ACTIVITY: Please copy exactly the line that contains "How do I perform: Toggle" and every line after it through the end of the records, leaving the pictures out.

GIVEN INFORMATION:
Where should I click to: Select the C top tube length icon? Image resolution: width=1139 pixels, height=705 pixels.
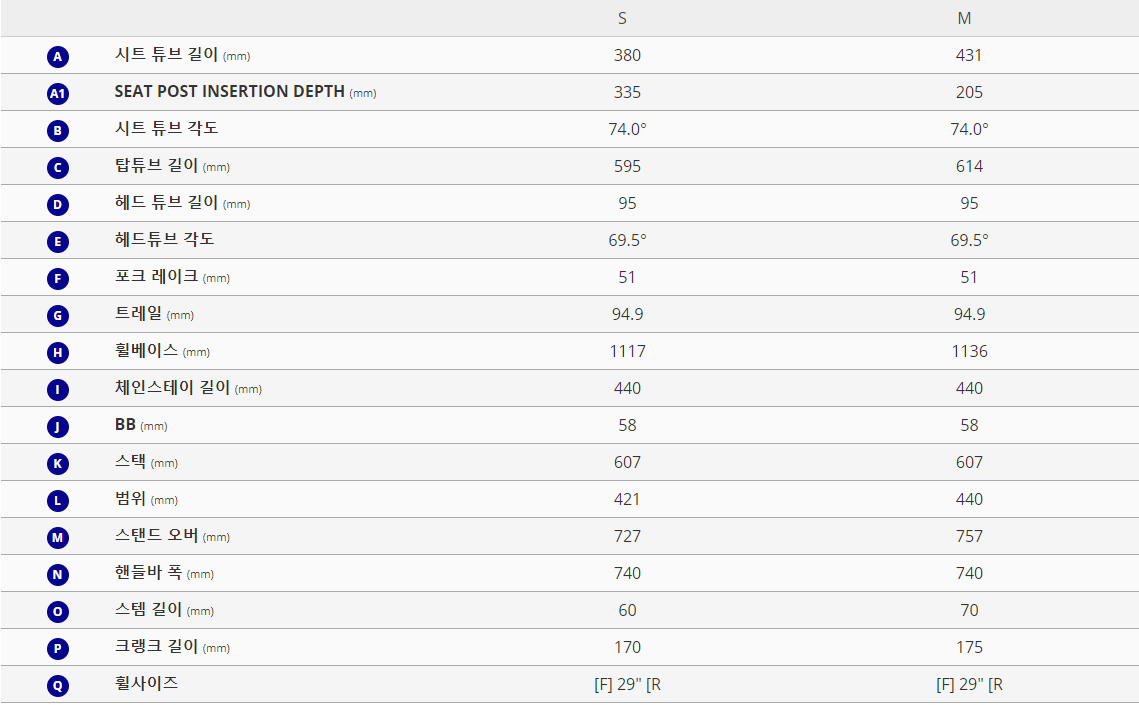pos(58,168)
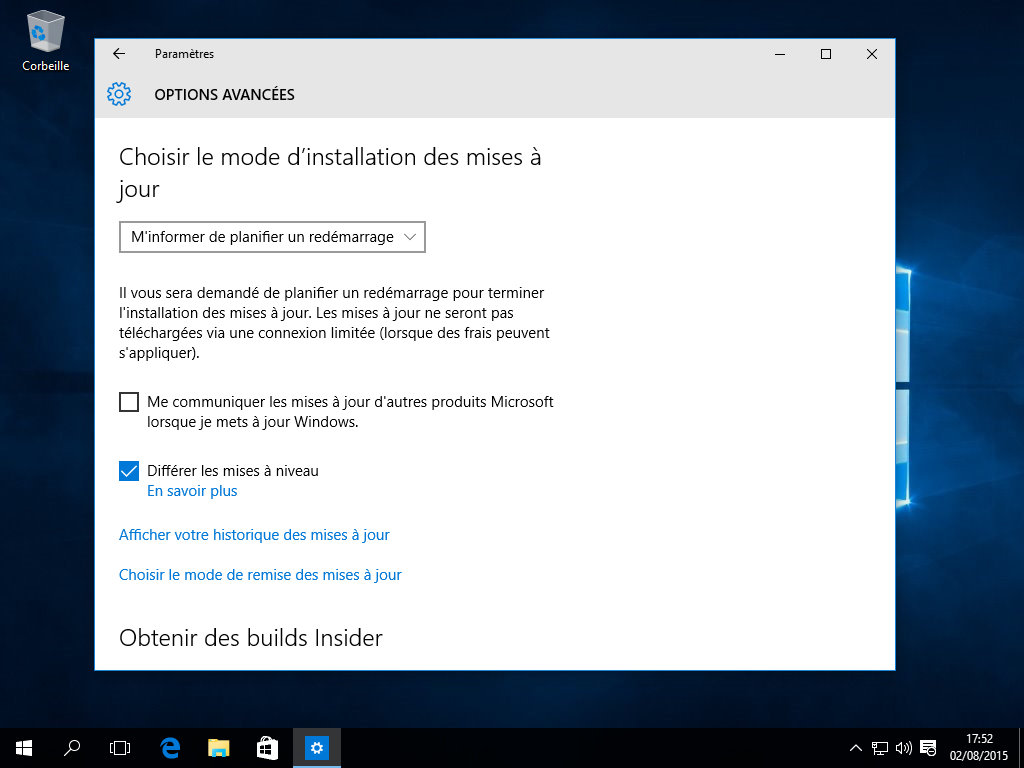Image resolution: width=1024 pixels, height=768 pixels.
Task: Open Task View from the taskbar
Action: (x=120, y=747)
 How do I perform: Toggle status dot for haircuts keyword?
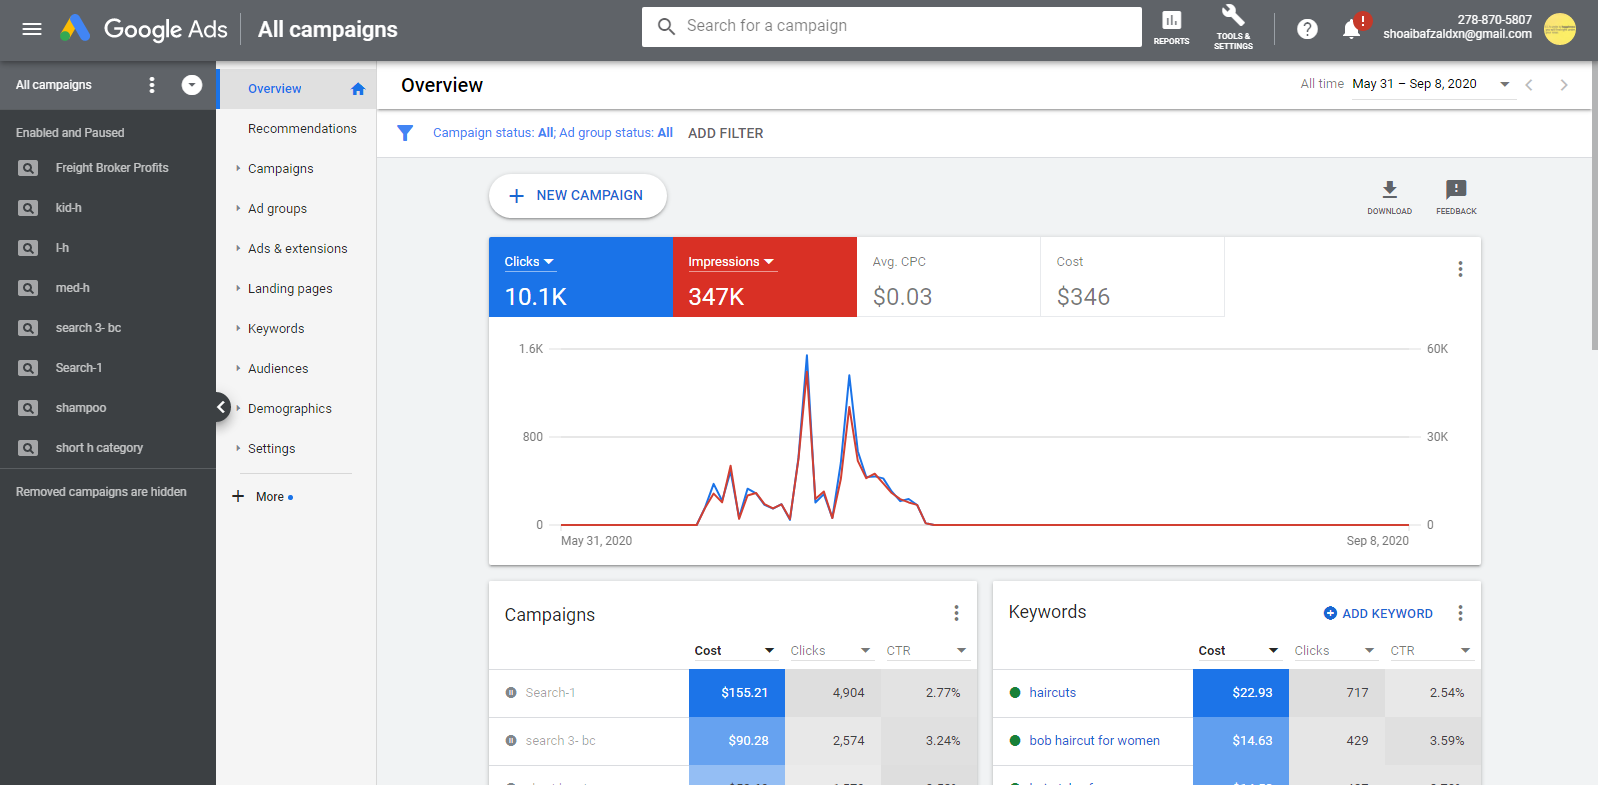point(1015,693)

EXERCISE SOLUTION:
 How do I perform: Toggle status dot for haircuts keyword?
point(1015,693)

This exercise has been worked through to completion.